【ニューヨーク=西邨紘子】米ニューヨーク州のジェームズ司法長官は10日、同州に住む個人が簡単に米国に入国しやすくなる制度について連邦政府が利用を認めないのは恣意的で、州の主権侵害にあたるとして、米国土安全保障省(DHS)と米税関・国境警備局(CBP)などを提訴した。州の経済活動を妨げ、公共の安全を脅かす懸念があるとしている。


連邦政府が問題視した制度は「事前入国審査プログラム」。事前に個人情報を登録し審査を受けることにより、実際の入国時の手続きが簡単にすむしくみだ。DHSは今月5日、ニューヨーク州に住む個人による制度の利用更新・新規申請を今後は認めない方針を決めた。これを不服としてニューヨーク州は今回、連邦政府を相手に訴訟に打って出た形だ。

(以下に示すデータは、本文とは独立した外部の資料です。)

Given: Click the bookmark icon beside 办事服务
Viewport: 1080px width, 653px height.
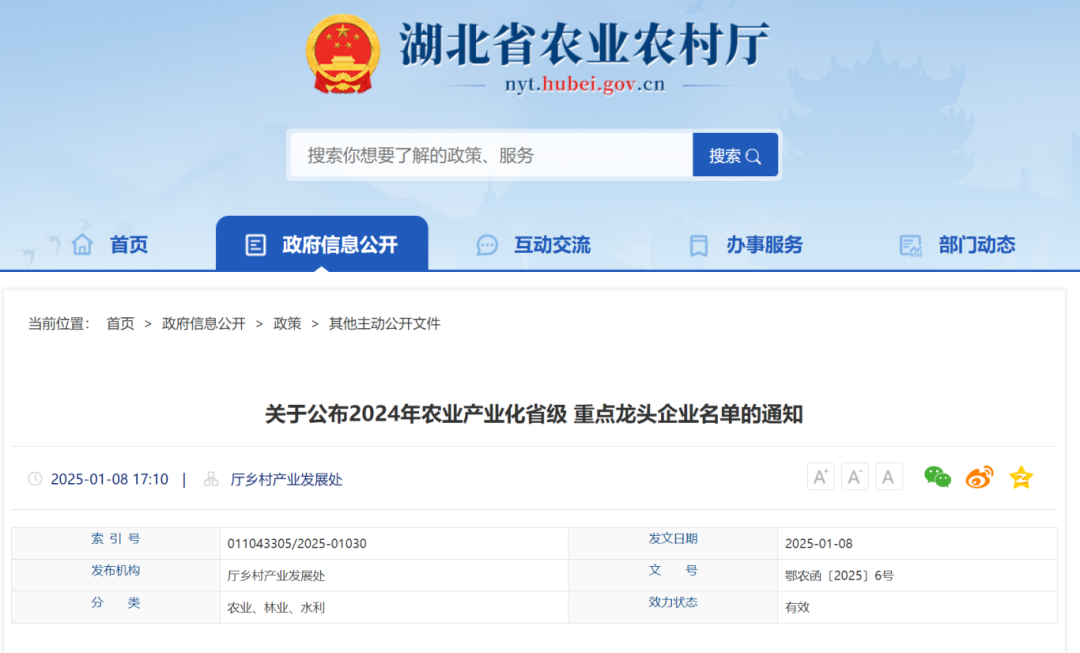Looking at the screenshot, I should [698, 244].
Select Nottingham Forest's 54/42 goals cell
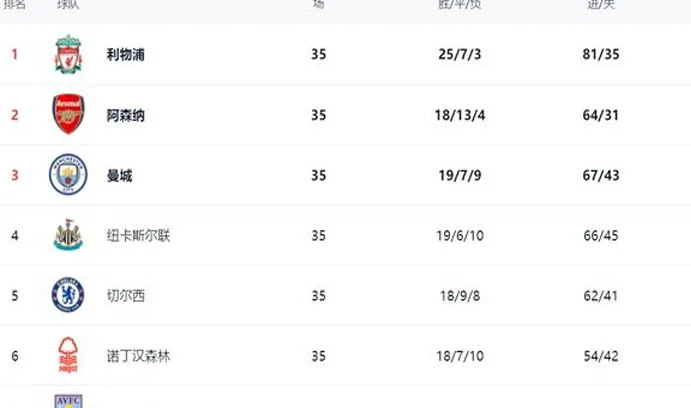This screenshot has height=408, width=691. tap(601, 356)
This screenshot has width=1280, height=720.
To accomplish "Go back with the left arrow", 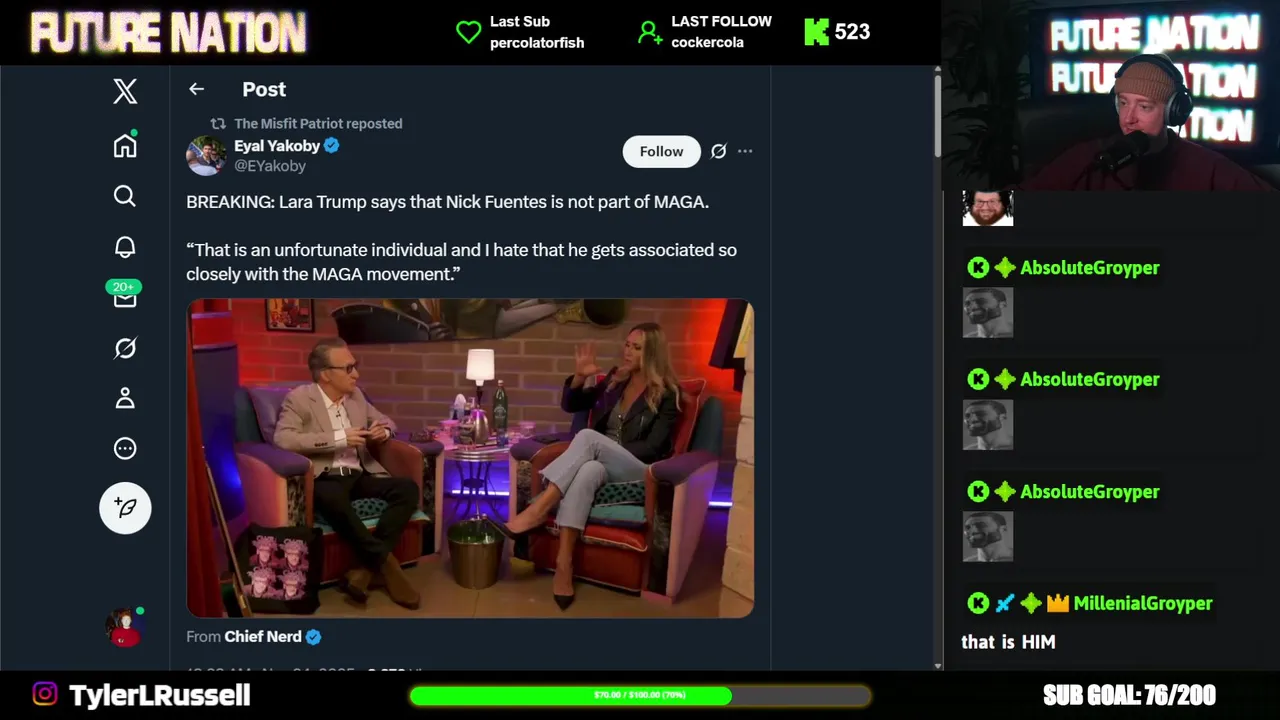I will pos(196,89).
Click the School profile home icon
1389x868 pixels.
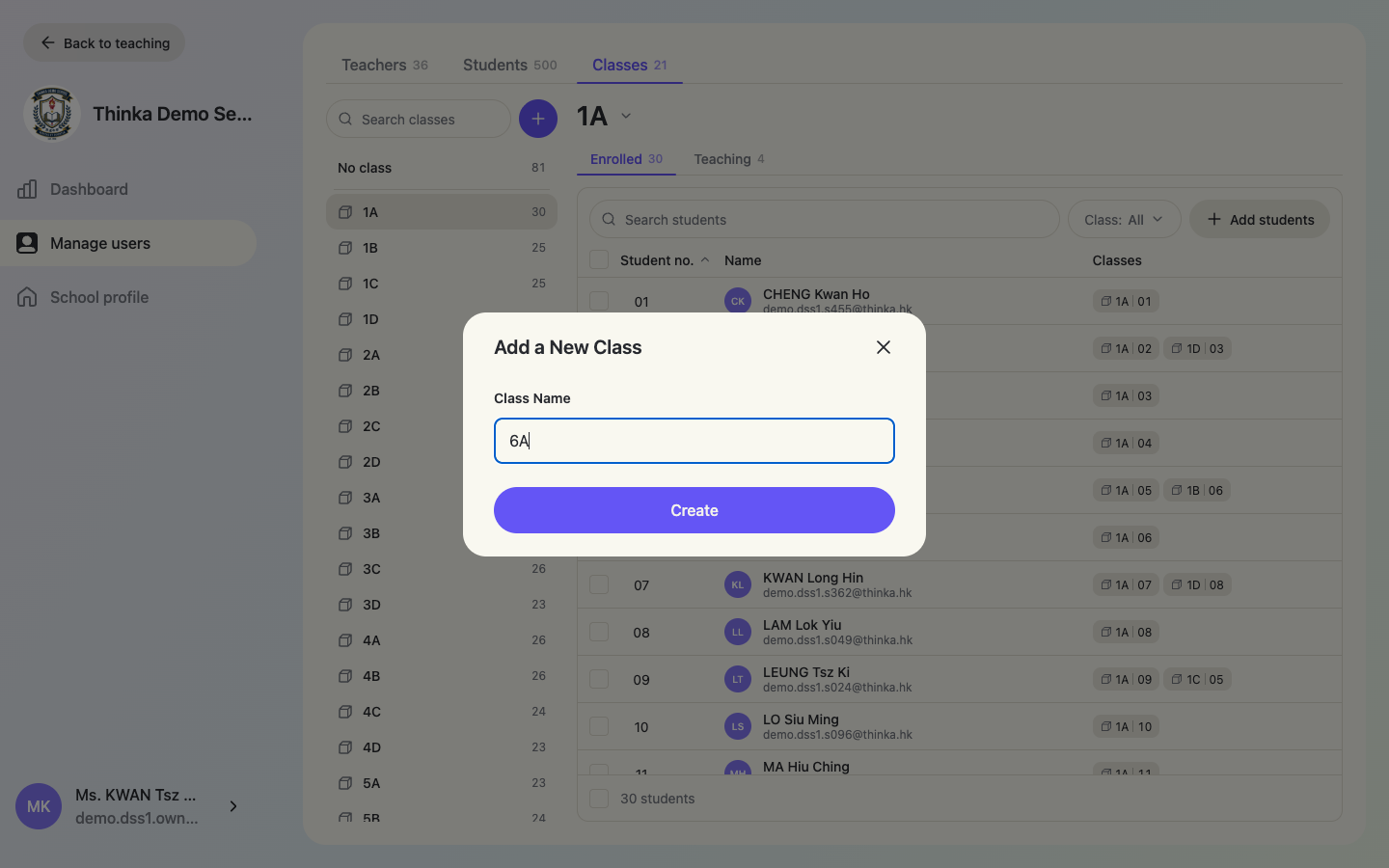click(27, 297)
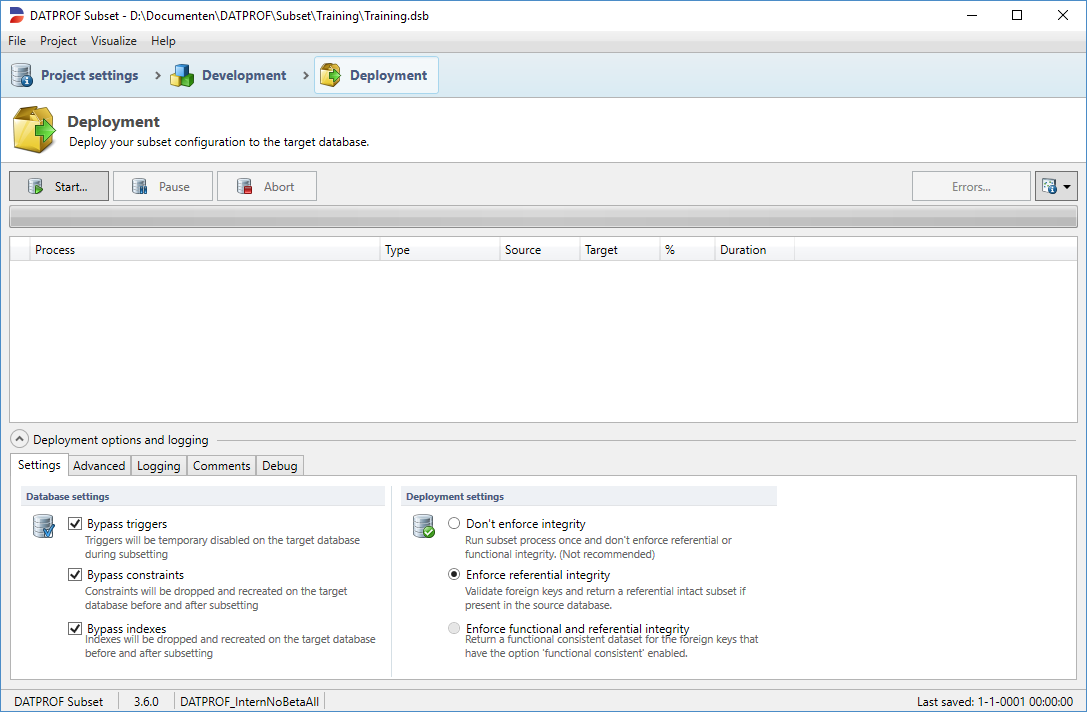This screenshot has height=712, width=1087.
Task: Click the Project settings breadcrumb icon
Action: click(21, 74)
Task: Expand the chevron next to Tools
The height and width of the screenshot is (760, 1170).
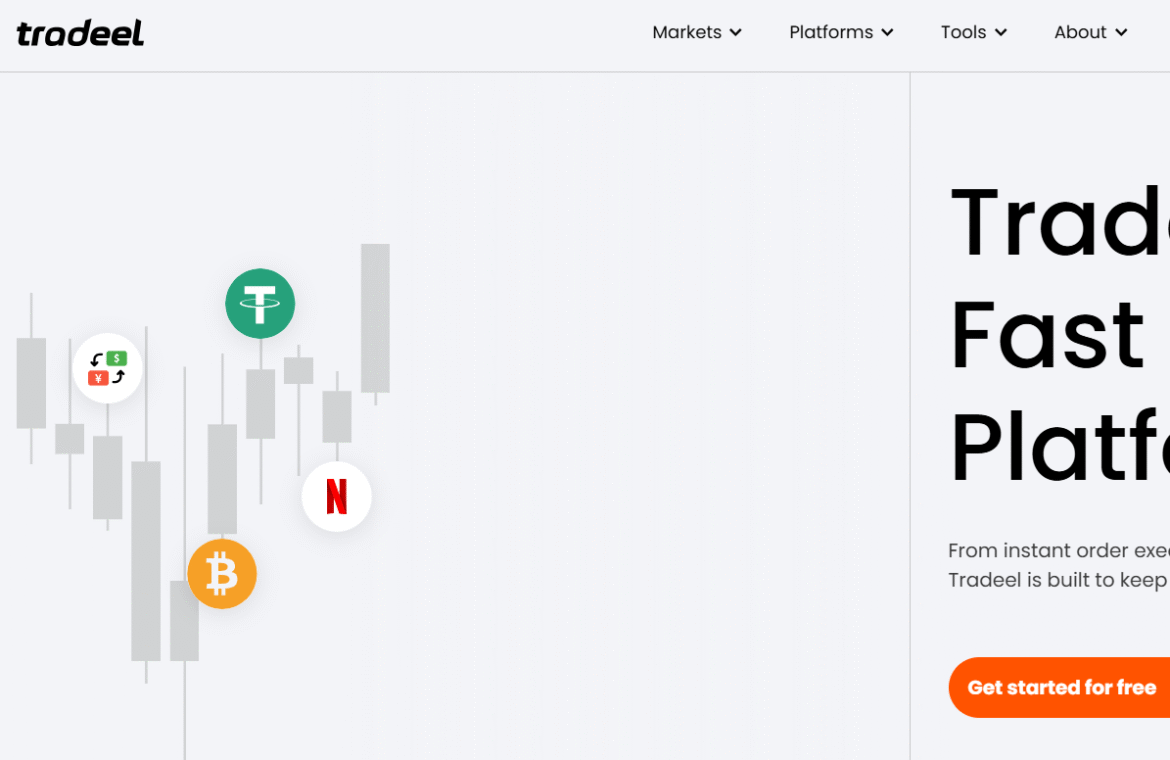Action: pos(1001,33)
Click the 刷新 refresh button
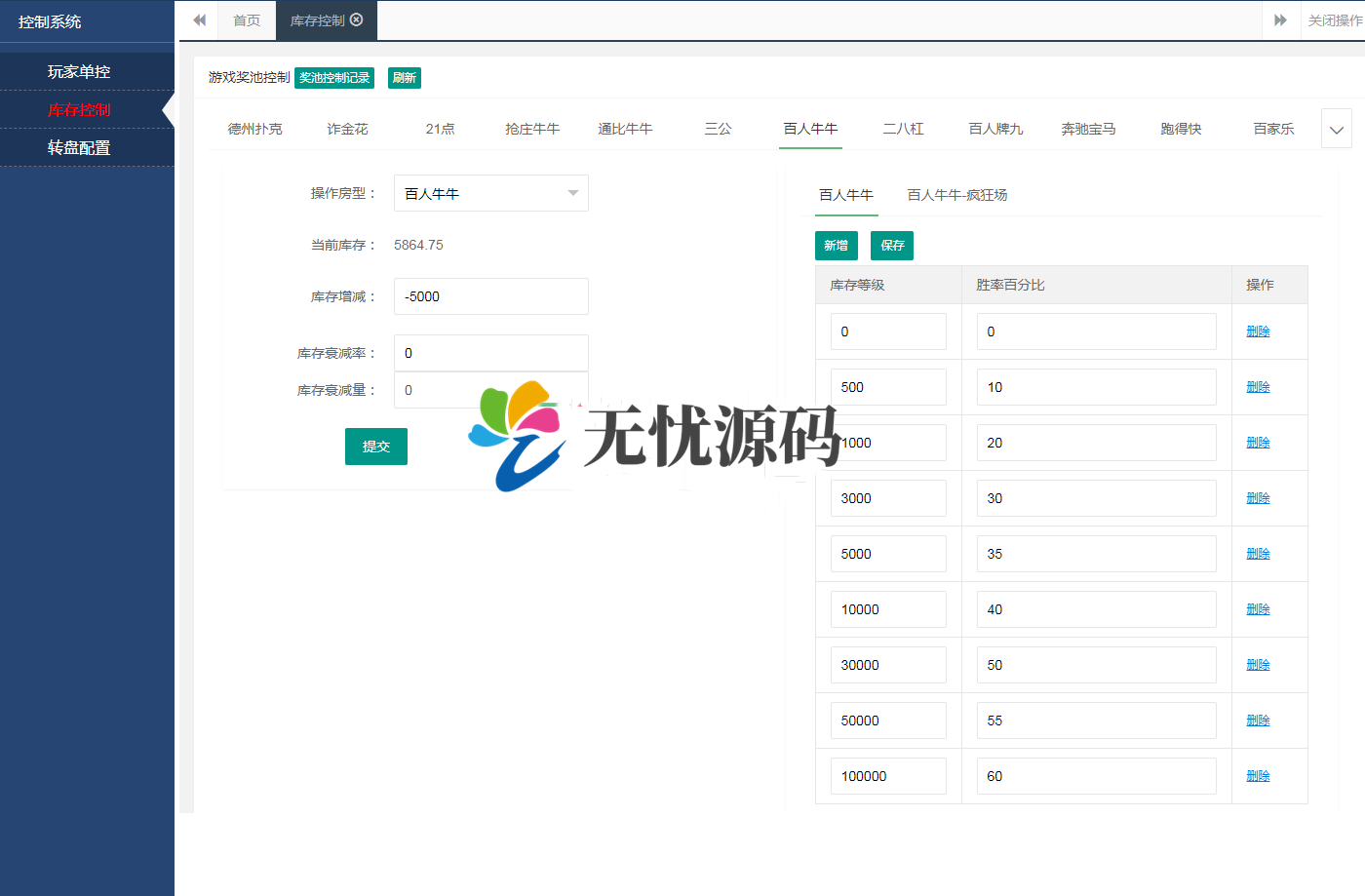This screenshot has height=896, width=1365. pyautogui.click(x=404, y=77)
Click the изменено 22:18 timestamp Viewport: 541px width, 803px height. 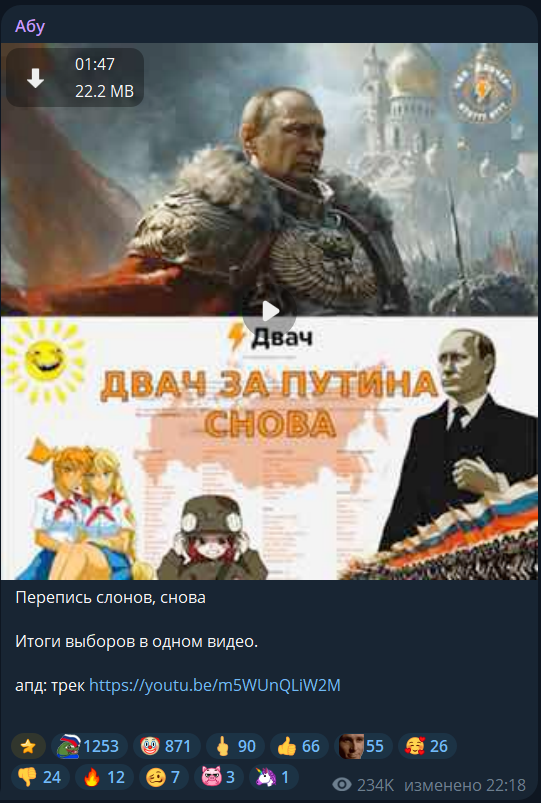click(x=465, y=785)
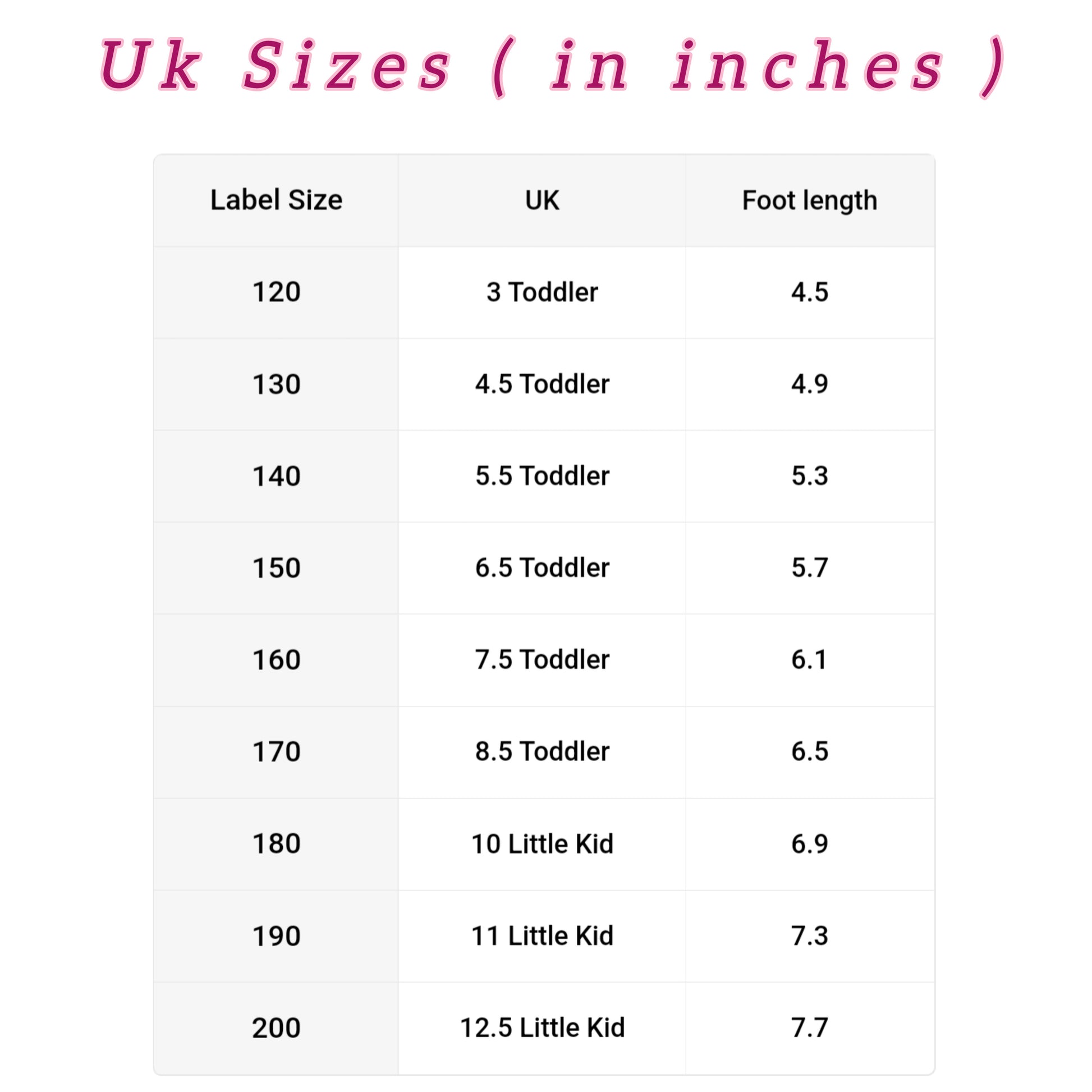Select the 10 Little Kid cell
Image resolution: width=1092 pixels, height=1092 pixels.
click(x=542, y=844)
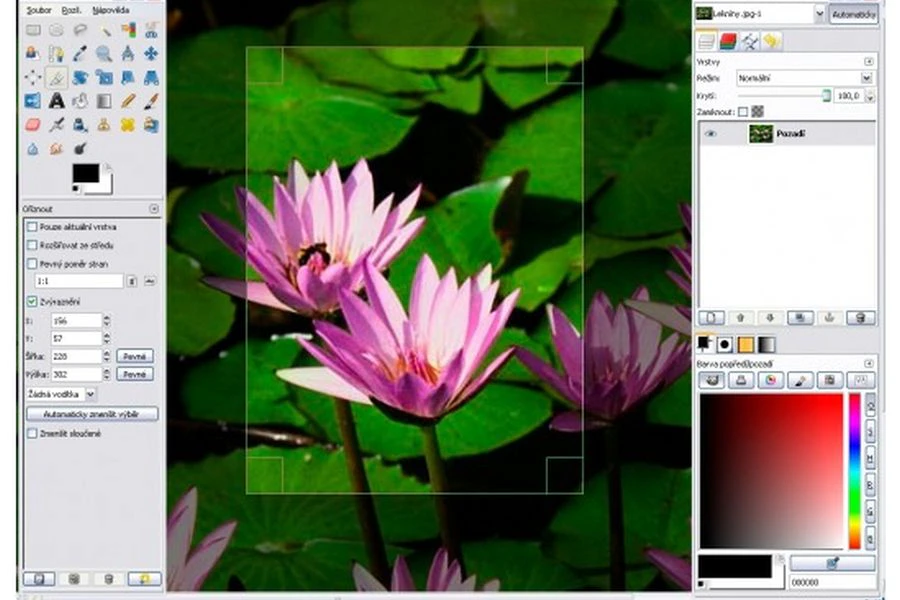
Task: Pick the Pencil tool
Action: (x=128, y=100)
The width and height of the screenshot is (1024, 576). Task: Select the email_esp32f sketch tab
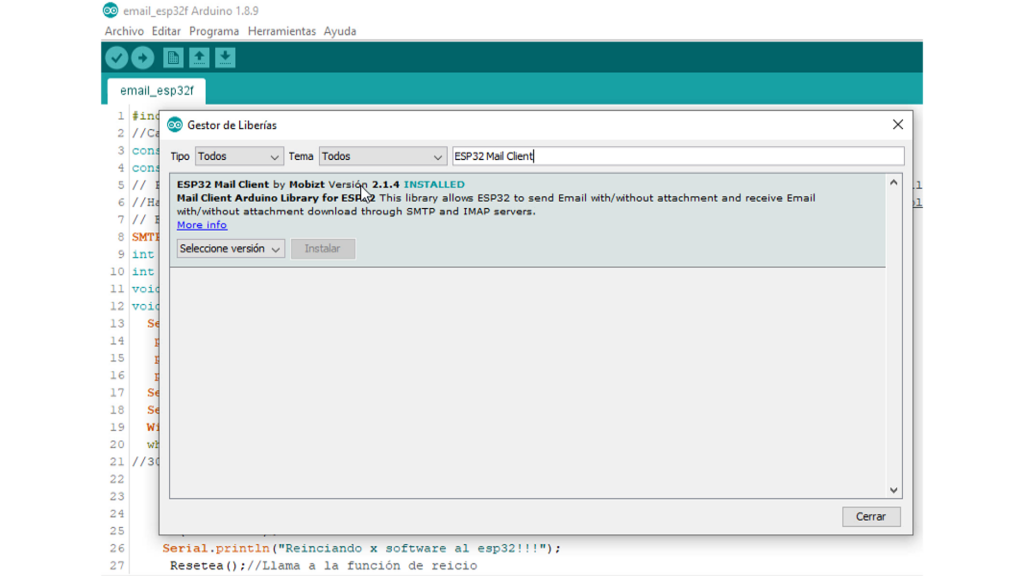(157, 91)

ニューヨーク州とDHSの対立の発端は、2019年12月だ。州が不法滞在移民でも自動車免許証を取得できるようにする法律を施行した際に、州民の滞在資格などに関する一部情報をDHSと共有するのを拒んだ。これに対しDHSは安全性が確保できないとして、ニューヨーク州に限って入国時の新制度を認めない方針を固めた。

背景には、不法滞在移民の取り締まりを強めるトランプ政権が、「聖域都市」として移民保護を政策に掲げるニューヨーク州への批判を強めている事情がある。双方の対立は一段と激しくなりそうだ。